Rather than focusing on weakness and threat, change your view to strength and opportunity for a moment. It is in the nature of things that those talents used rarely are lost over time, yet we do not seem to want to focus on strength as something of value, it’s a given, we have it, let’s not waste time on it, it cannot be improved? Yet if we harness that strength and underpin it, support it and nurture it further, and in sales it is likely to repay you in kind many times over with good growth, stable client relations and a fully engaged sales team. Any change required in a business, whether small or large always has a ripple effect, it takes time to stop, adapt, develop and embed changes that, for the short term, will probably see performance drop or stutter before improving. It is always the senior operational management team’s task to take ownership of this and ensure it is delivered cleanly and efficiently, but to not include the wider team in the planning is folly, you won’t get the buy in you will need!
The only way to develop strengths and opportunities is to ignore anything else. Sometimes it is better to split teams into specific SWOT tasks, to better enable them to focus on each area, and in isolation. SOM or strengths, opportunities and merit will focus attention on what is, at the end of the day, the only element of any importance. After all if you run a business shouldn’t you focus only on those things that you can be the best in the world at? The next time you are involved in a business planning session just apply some time to highlighting what you do well.

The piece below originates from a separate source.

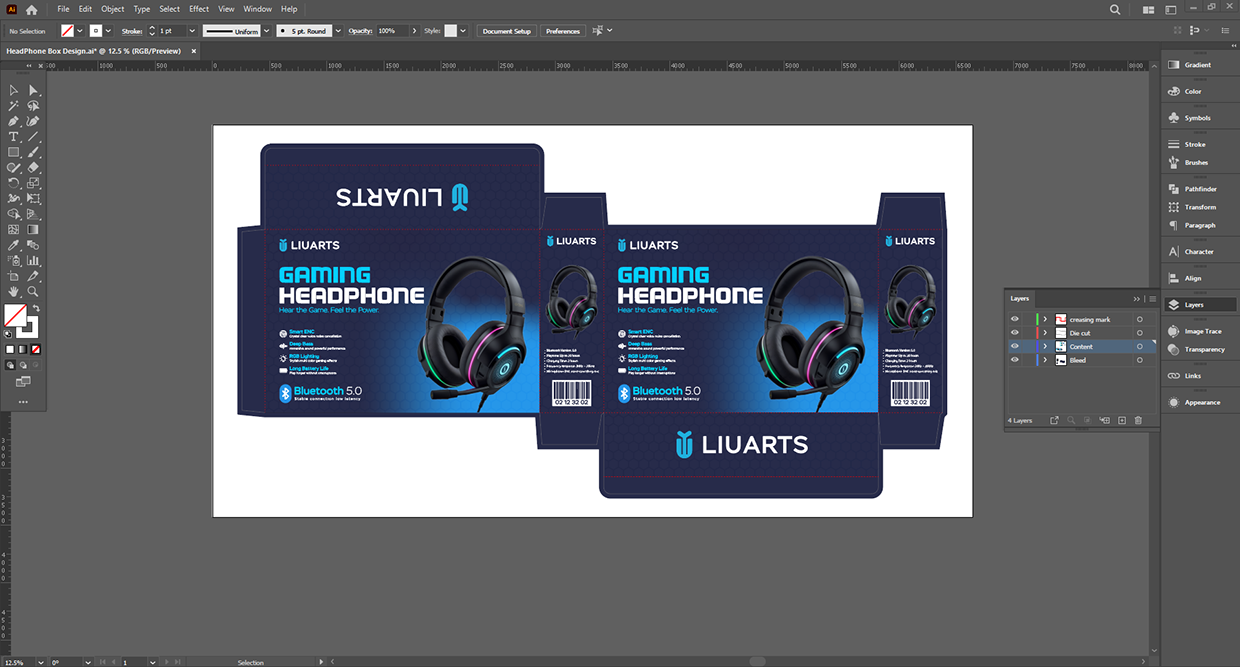Delete a layer using the trash icon

pos(1137,420)
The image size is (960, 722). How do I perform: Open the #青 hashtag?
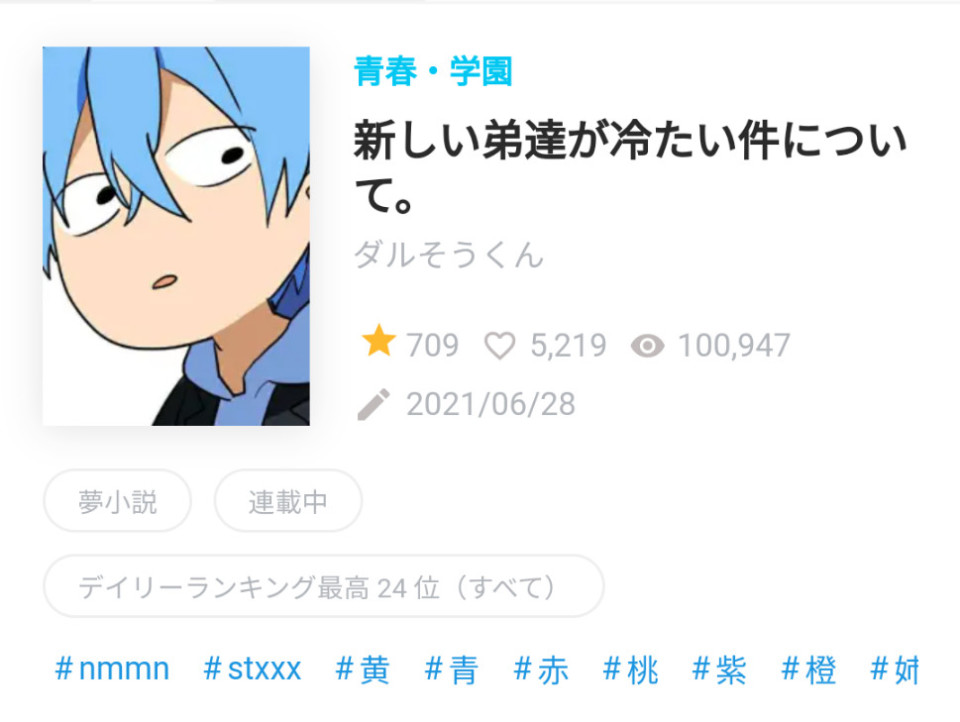click(x=451, y=669)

The way we do business is changing, the larger the organisation the more pain and time will be required to adapt but small, agile and flexible will be the resilient model of the future. An ideal example is the recent demise of Carillion and Interserve who are, effectively, mired in legacy acquisition issues of lots and lots of smaller companies, very little organic growth and out dated public sector procurement methods. I remember sitting in a local authority head office a few years ago and a lady from the authorities procurement team insisting the “winning bid” will offer real value! When i probed for more detail i was told that, broadly, for every £1 spent they wanted to see £3-£5 of value? Yes me too, i could not quite fathom the process that arrived at that statement as a workable model. But here stands the truth of it, public sector do not value private sector and, importantly, do not get profit and loss – at all.
The times are changing and in the future a companies strengths and opportunities will drive growth, good, solid organic growth. Only when a business know’s what its great at can it really know what a really great customer looks like.
Watch out for my next blog on the principles of ethical negotiation…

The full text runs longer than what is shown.